I only need help in the first limit and then I will do the rest alone and post the answer.I have to evaluate 20 limit in my homework but I only need the method and I swear I will do the rest on my own. Please just show me the way and don't downvote please.
$$ \lim_{x\to 0} \frac{(\sin x)^2\tan x }{x^4} $$
$$ \lim_{x\to 0} \frac{\tan 4x }{\sin 2x} $$
$$ \lim_{x\to 0} \frac{(1- \cos 2x) }{\tan^2 3x} $$
$$ \lim_{x\to 0} \frac{2\sin x-\sin 2x }{x^2} $$
Thank you for help.
In general, for limits $x\rightarrow 0$, I would do something like this:
$$ \cos(x)\approx 1-\frac12 x^2+\frac1{24}x^4-\cdots $$ $$ \sin(x)\approx x-\frac16 x^3+\frac1{120}x^5-\cdots $$
You then can use your usual limit techniques for polynomials. As a rule of thumb, most of the time it suffices to know, that $\sin$ behaves like $x$ and $\cos$ behaves like $1$ or $1-\frac 12x^2$.

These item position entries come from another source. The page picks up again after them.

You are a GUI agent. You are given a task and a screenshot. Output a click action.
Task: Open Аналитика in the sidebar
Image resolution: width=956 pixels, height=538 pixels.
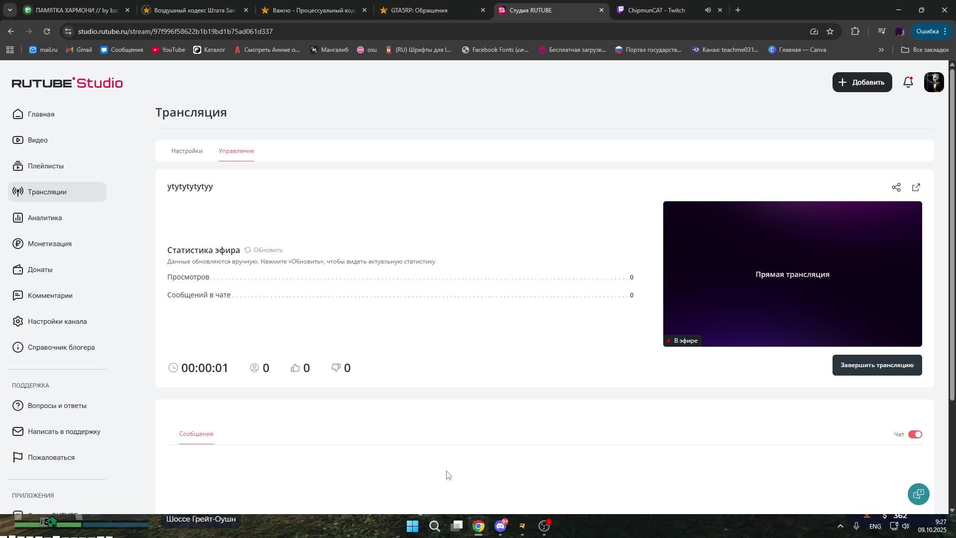(x=45, y=218)
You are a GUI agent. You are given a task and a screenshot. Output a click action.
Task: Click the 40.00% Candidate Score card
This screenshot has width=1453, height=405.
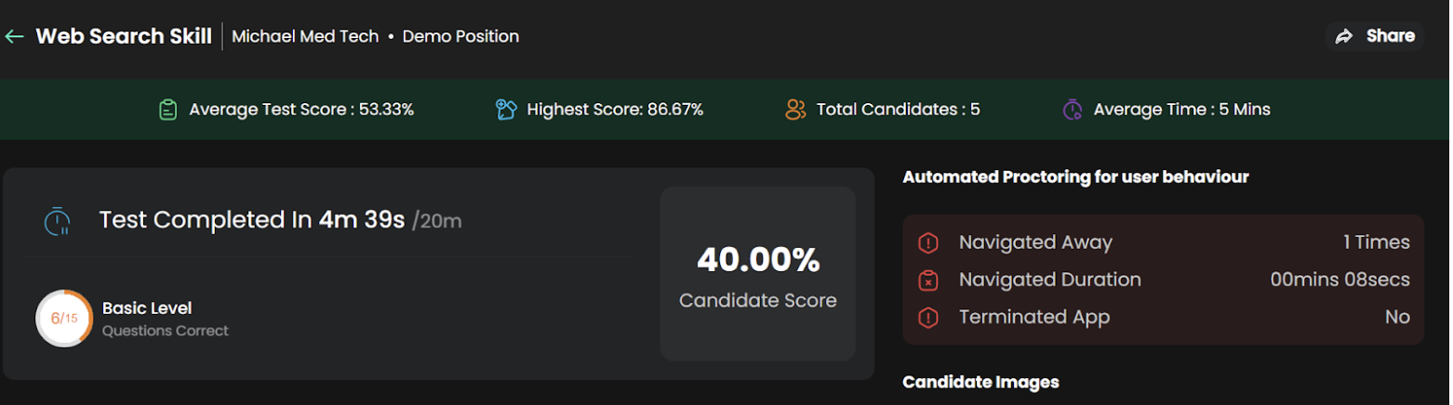[758, 274]
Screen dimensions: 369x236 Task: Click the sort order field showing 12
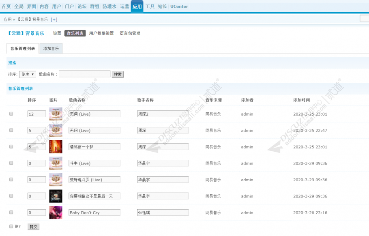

All these basically boil down to the basic limit $$ \lim_{t\to0}\frac{\sin t}{t}=1 $$ Let me show the third one. Recall that $1-\cos2x=2\sin^2x$, so $$ \lim_{x\to0}\frac{1-\cos2x}{\tan^23x}= \lim_{x\to0}2\sin^2x\frac{\cos^23x}{\sin^23x}= \lim_{x\to0}\frac{2}{9}\cos^23x\frac{\sin^2x}{x^2}\frac{(3x)^2}{\sin^23x} $$
We start with
$$\lim_{x\to 0}{\sin{x}\over x}=\lim_{x\to 0}{\tan{x}\over x}=1$$
With this in mind we get
$$\lim_{x\to 0}{\sin^2{x}\tan{x}\over x^4}=\lim_{x\to 0}{\sin^2{x}\over x^2}{\tan{x}\over x}{1\over x}=\infty$$
$$\lim_{x\to 0}{\tan{4x}\over \sin{2x}}=\lim_{x\to 0}{\tan{4x}\over 4x}{2x\over \sin{2x}}{4x\over 2x}=2$$
The two remaining require $\sin{2x}=2\sin{x}\cos{x}$ and $1-\cos{2x}=2\sin^2{x}$ and so we have
$$\lim_{x\to 0}{1-\cos{2x}\over \tan^2{3x}}=\lim_{x\to 0}{2\sin^2{x}\over \tan^2{3x}}={2\over 9}$$
$$\lim_{x\to 0}{2\sin{x}-\sin{2x}\over x^2}=\lim_{x\to 0}{2\sin{x}(1-\cos{x})\over x^2}=\lim_{x\to 0}{4\sin{x}\sin^2{x\over 2}\over x^2}=0$$